Google Analytics is so seamless that users rarely consider running the analytics themselves. But the advantages to building custom tools to analyze web logs are numerous, including the ability to keep data private and access very specific metrics.
What Are Web Logs?
In web logs, as shown in the picture below, each line (or record) represents a user’s action (e.g. opening a page, an error that occurs, or something else) typically with the following information:
- Date and time of the action
- User’s IP address
- Details of the action
- Diverse information on the context (user-agent, etc.)
From this fairly raw data, which is often stored in flat compressed files, the aim is not to calculate a descriptive statistic, such as the number of visitors per country or the conversion rate. If this is the goal, Google Analytics or Matomo are very good tools. There is some time and complexity cost to build a custom model, so mimicking an off-the-shelf product can be wasted effort. It's better to save web log custom analytics to resolve advanced problems that are specific to an organization's business context, such as client segmentation or product recommendations.

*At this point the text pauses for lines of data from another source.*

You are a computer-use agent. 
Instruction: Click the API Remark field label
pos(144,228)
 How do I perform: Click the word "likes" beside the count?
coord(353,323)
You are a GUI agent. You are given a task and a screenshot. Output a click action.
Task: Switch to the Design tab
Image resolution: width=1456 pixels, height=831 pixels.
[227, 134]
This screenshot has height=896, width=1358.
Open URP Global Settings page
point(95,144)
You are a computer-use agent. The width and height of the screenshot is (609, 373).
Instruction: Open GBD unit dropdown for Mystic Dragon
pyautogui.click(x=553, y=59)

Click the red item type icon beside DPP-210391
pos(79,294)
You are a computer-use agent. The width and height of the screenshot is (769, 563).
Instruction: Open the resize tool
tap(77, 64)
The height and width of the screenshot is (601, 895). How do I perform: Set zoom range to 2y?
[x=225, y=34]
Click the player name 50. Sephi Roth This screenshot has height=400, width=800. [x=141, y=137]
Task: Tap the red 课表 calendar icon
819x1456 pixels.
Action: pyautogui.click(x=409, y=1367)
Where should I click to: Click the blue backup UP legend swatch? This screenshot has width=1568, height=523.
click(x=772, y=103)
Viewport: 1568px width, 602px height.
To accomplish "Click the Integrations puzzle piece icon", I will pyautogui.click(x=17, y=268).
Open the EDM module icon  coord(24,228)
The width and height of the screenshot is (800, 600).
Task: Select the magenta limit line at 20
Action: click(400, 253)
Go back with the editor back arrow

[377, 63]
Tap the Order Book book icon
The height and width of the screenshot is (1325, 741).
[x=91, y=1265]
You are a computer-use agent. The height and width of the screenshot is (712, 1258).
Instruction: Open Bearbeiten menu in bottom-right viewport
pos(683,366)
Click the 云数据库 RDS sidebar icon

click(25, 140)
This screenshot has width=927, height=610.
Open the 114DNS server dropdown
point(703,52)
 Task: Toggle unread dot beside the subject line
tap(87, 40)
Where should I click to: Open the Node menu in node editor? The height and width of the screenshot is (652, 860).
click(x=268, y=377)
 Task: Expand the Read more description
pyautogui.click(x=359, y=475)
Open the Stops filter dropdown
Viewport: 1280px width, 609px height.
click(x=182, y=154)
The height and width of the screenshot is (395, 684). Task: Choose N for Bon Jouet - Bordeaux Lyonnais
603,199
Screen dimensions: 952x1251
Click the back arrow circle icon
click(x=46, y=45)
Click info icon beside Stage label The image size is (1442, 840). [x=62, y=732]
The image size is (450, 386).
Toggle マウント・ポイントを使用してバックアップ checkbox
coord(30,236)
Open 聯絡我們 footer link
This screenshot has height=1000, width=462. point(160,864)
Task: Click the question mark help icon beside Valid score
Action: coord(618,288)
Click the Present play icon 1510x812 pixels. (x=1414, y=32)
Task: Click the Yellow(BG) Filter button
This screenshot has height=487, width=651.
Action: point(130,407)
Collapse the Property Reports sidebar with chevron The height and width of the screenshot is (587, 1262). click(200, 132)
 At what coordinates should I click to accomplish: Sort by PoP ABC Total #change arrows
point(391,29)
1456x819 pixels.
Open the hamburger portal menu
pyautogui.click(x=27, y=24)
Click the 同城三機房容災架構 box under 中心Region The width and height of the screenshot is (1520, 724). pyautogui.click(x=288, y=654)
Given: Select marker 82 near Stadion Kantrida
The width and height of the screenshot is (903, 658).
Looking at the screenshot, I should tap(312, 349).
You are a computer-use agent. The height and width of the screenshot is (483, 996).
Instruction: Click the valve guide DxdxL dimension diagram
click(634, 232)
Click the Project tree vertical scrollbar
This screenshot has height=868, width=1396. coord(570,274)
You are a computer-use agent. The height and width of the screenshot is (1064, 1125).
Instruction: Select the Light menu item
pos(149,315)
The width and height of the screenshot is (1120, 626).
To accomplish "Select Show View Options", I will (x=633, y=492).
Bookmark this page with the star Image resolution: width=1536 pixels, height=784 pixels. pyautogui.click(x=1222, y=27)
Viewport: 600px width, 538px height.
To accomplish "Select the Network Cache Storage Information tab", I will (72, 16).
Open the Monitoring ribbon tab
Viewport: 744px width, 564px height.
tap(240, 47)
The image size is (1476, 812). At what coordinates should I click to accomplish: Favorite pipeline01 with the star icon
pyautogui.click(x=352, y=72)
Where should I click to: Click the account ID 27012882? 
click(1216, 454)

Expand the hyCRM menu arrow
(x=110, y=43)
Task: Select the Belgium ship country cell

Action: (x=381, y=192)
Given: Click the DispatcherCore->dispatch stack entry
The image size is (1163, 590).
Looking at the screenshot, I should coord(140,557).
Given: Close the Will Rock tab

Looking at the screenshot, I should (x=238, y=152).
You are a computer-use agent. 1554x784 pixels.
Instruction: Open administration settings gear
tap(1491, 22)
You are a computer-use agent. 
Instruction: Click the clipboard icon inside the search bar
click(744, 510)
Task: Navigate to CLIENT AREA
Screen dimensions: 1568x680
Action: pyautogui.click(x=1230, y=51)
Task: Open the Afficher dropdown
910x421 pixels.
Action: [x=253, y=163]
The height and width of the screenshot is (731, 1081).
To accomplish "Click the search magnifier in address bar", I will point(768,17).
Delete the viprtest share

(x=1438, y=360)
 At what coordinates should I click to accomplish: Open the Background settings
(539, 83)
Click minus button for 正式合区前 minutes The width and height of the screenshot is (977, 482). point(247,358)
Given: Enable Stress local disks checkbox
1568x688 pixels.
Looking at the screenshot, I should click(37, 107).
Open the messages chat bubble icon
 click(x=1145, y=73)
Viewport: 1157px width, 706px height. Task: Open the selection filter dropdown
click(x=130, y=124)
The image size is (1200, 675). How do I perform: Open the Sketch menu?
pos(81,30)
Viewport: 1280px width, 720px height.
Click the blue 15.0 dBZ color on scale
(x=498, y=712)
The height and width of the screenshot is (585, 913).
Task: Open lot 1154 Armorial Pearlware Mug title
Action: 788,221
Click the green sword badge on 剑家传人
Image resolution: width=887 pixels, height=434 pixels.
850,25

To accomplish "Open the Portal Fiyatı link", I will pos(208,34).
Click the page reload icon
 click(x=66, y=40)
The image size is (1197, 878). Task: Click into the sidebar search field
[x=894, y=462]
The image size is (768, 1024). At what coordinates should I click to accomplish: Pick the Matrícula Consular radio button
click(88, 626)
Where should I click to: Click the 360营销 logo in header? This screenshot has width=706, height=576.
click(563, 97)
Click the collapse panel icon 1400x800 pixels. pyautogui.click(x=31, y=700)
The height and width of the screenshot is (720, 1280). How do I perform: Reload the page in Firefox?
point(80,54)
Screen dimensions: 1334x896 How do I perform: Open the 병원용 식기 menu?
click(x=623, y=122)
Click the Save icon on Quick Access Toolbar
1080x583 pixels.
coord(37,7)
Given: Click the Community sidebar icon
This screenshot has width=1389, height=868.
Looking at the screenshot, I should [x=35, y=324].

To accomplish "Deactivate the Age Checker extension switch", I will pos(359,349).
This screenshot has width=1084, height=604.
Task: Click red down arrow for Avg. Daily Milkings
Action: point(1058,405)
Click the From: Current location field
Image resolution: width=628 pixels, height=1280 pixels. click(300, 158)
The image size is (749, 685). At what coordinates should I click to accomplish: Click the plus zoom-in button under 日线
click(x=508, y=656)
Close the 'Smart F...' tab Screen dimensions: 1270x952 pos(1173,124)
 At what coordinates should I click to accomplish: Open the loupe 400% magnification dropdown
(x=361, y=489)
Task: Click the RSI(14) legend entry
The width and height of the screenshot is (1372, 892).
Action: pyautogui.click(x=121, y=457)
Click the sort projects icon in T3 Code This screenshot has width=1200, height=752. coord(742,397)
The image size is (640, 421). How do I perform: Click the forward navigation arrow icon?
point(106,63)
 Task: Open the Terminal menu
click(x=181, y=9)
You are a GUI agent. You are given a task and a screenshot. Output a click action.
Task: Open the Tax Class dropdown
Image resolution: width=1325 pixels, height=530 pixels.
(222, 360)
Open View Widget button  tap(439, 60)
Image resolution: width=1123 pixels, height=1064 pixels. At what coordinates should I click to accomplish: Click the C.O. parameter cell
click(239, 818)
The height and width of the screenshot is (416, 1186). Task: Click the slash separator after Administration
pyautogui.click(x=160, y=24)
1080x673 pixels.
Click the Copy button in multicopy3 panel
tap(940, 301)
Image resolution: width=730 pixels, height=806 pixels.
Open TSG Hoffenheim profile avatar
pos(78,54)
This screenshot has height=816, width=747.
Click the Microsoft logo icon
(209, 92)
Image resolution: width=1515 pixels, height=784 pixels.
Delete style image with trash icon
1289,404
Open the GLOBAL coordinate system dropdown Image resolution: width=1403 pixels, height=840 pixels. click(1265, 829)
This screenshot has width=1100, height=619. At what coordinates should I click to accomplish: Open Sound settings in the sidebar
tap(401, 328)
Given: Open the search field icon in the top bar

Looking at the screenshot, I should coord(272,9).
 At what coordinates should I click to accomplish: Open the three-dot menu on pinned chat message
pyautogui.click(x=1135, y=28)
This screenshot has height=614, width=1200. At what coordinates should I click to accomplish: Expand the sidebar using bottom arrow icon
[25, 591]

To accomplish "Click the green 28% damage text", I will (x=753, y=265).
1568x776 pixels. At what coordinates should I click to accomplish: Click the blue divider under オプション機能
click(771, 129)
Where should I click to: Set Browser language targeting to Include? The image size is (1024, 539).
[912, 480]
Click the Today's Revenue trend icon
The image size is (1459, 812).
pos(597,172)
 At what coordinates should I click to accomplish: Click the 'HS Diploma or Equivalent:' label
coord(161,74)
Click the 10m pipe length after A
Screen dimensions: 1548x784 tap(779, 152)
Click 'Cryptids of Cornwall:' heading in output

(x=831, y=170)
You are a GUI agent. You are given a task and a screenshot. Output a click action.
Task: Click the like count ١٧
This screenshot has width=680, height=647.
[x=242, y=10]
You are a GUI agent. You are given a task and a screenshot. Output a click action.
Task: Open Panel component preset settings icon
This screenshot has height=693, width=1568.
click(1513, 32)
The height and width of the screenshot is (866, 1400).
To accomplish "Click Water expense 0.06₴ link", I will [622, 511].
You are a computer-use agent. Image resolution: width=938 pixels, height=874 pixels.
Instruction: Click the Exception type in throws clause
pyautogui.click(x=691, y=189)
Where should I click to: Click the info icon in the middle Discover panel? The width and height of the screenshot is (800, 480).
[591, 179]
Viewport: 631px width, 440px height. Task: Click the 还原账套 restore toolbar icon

However, these analytics don't need to be as complicated as the logs would suggest — as a little demonstration of Dataiku’s data preparation features, we built a simple web log analytics tool that can provide custom analytics with minimal effort. Best of all, the project is explorable on a browser, no download required.
Don't Waste Time on Data Cleaning
The obvious first step in a web log project is data preparation. For example:
- Filter and retain certain actions
- Identify (or split) dates and make use of them (differences between two dates etc.)
- Clean missing or abnormal data
- Geographically locate the IP address
- Work with certain values such as the user agent of a navigator
- Categorize certain actions (from the URL, for example)
But instead of cleaning data with repetitive code, these steps can be carried out with a visual preparation recipe in Dataiku.
NOTE: Analyzing real web log data carries compliance restrictions to protect users' information. For this model, randomized datasets are used.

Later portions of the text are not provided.